Verso carestia energetica e fame
Di Giuseppe Masala*
Quello che andrebbe capito è che per trenta anni abbiamo vissuto una situazione insperata nei nostri rapporti con la Russia: siamo stati gli unici compratori delle loro materie prime. Avevamo il monopolio della domanda.
Ora la situazione storica è cambiata, la Russia ha trovato altri clienti, affamati di materie prime e di energia in particolare. La Cina e l’India innanzitutto. Pertanto se non compriamo noi, compreranno gli altri.

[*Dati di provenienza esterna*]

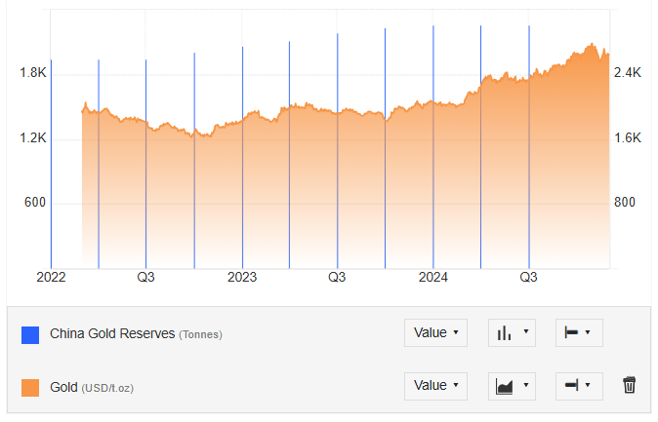Click the blue China Gold Reserves color swatch
This screenshot has height=422, width=658.
30,334
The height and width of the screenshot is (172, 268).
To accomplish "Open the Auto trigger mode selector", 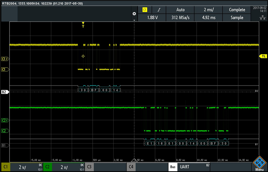I will [180, 10].
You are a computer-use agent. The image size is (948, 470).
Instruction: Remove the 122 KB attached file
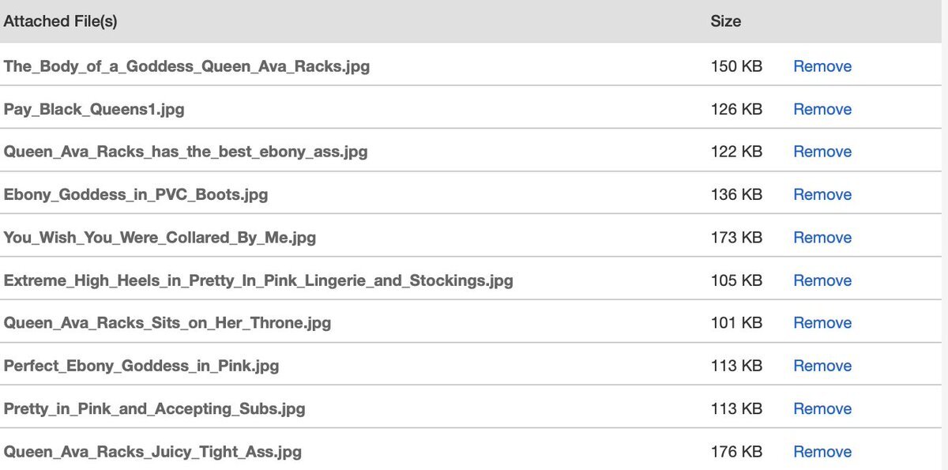pyautogui.click(x=822, y=152)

E noi ora come facciamo? E noi ora ci dobbiamo arrangiare. Dobbiamo acquistare dall’Algeria, dalla Libia (che però 10 anni fa abbiamo bombardato e depredato) e dagli Stati Uniti a prezzi esorbitanti. E probabilmente non basterà a sostenere il nostro sviluppo; bisogna tener conto che il consumo di energia per sostenenere lo sviluppo è crescente in maniera costante.
Le cosiddette rinnovabili sono una goccia nel mare delle necessità. A tale proposito sono molto interessanti le dichiarazioni di Markus Steilemann, nuovo presidente dell’Associazione tedesca dell’industria chimica: “La Germania rischia di diventare da “Paese industriale a museo industriale“. Perché ci vorrebbero 5 torri Eiffel di acciaio (40.000 tonnellate) ogni giorno per le turbine eoliche previste da Habeck – e questo per 8 anni…”.
Cosa ci resta da fare se questa è la situazione? Semplice, o abbattere Putin muovendo guerra alla Russia (c’è il piccolo inconveniente che ha 6000 testate atomiche), o mandare a quel paese gli americani e fare pace con la Russia, sperando che siano disposti a farci il trattamento di favore come ci hanno fatto in questi ultimi trenta anni.
Altra soluzione non c’è. Anzi, c’è: fare la fame. Certo la fame non verrà chiamata fame, ci penseranno gli esperti di marketing politico a rivendercela come “frugalità responsabile” per un mondo green e sostenibile.